| Brano fornito |
++++++++++

Immaginate se Washington scoprisse che la Russia, o la Cina, avesse piazzato 12 stazioni di spionaggio al confine con il Texas.
I politici, già con la bava alla bocca riguardo alle presunte orde di nigeriani, albanesi, cinesi e agenti comunisti di Cuba che già fanno irruzione attraverso i confini dell'America, si straccerebbero le vesti o addirittura soffrirebbero di arresti cardiaci seriali.
E questo per non parlare dell’innesco di una potenziale resa dei conti nucleare, come quella quando Krusciov fece marcia indietro davanti all’insistenza del presidente Kennedy nell’ottobre 1962 affinché i missili sovietici fossero rimossi da Cuba. In quell’occasione l’umanità sfuggì per un pelo all’incenerimento, ma da quel momento in poi almeno fu stabilita una regola d'ingaggio per l’era nucleare.

++++++++++

| Consegna 1 |
Copia dal brano fornito la parte compresa tra "E questo per" e "per l’era nucleare.", estremi inclusi.
| Consegna 2 |
Rispondi alle seguenti domande basandoti sul brano fornito.
(a) Quante stazioni di spionaggio immagina il brano al confine con il Texas?
(b) Da dove dovevano essere rimossi i missili sovietici?
(c) Che cosa fu stabilito per l'era nucleare da quel momento in poi?

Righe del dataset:
++++++++++

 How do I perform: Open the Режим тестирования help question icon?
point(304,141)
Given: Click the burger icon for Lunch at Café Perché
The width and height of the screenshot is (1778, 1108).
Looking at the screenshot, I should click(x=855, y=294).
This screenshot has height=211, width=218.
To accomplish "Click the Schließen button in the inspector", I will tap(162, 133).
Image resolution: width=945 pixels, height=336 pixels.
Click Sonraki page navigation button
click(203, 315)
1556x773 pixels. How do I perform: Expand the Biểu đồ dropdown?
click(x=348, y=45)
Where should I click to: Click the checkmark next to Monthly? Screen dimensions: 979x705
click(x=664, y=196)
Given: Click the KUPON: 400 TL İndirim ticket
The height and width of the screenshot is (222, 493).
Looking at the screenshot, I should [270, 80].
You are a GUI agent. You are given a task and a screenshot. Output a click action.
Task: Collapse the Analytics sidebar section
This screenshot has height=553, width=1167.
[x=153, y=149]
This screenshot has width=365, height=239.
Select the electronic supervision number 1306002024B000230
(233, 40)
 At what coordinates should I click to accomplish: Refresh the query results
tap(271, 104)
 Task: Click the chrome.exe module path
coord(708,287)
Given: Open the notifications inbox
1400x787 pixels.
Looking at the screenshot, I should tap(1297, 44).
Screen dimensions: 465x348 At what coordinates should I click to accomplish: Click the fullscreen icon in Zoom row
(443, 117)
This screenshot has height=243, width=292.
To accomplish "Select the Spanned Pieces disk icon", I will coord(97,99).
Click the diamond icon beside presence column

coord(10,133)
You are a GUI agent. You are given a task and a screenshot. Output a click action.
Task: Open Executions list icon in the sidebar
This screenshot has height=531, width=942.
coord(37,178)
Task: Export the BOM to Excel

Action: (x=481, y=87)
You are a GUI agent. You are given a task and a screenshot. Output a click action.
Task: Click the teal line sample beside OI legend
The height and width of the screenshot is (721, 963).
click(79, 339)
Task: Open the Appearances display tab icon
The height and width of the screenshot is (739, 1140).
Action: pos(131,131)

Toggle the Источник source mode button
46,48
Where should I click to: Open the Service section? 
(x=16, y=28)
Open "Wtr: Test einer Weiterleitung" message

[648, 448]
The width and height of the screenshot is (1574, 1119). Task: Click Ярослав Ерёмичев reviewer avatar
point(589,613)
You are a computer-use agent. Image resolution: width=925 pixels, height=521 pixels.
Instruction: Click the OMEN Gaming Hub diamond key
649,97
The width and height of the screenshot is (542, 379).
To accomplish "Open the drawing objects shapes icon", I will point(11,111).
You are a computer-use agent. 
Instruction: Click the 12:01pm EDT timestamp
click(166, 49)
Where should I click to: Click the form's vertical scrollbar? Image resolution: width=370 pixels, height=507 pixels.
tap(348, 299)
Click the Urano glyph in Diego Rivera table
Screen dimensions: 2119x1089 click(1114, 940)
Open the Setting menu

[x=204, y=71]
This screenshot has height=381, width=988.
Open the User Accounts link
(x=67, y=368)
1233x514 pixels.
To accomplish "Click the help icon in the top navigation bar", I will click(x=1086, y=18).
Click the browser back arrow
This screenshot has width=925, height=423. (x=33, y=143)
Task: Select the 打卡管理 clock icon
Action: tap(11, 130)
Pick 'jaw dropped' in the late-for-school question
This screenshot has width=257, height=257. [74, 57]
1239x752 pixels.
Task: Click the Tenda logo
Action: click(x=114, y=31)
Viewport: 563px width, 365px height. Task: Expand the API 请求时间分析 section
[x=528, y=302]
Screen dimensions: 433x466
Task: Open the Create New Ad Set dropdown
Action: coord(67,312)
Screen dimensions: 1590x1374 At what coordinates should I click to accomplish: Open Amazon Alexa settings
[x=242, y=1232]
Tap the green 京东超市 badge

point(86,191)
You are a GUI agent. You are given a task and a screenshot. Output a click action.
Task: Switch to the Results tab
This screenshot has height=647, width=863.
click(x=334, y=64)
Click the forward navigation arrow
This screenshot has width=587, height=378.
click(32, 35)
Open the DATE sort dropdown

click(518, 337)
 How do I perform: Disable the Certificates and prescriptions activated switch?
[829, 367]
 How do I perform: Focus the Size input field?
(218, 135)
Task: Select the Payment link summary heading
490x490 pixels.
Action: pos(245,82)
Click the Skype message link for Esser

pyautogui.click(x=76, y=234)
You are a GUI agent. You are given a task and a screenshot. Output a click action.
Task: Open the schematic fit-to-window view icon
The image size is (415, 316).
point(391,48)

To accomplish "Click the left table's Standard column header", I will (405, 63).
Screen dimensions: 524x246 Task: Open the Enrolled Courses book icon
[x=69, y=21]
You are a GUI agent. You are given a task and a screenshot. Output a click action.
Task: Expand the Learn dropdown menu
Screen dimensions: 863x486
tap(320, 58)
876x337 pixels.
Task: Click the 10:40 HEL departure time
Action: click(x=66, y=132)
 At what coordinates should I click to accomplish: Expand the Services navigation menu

++++++++++

| Risultato esercizio 1 |
E questo per non parlare dell’innesco di una potenziale resa dei conti nucleare, come quella quando Krusciov fece marcia indietro davanti all’insistenza del presidente Kennedy nell’ottobre 1962 affinché i missili sovietici fossero rimossi da Cuba. In quell’occasione l’umanità sfuggì per un pelo all’incenerimento, ma da quel momento in poi almeno fu stabilita una regola d'ingaggio per l’era nucleare.

| Risultato esercizio 2 |
(a) 12.
(b) Da Cuba.
(c) Una regola d'ingaggio.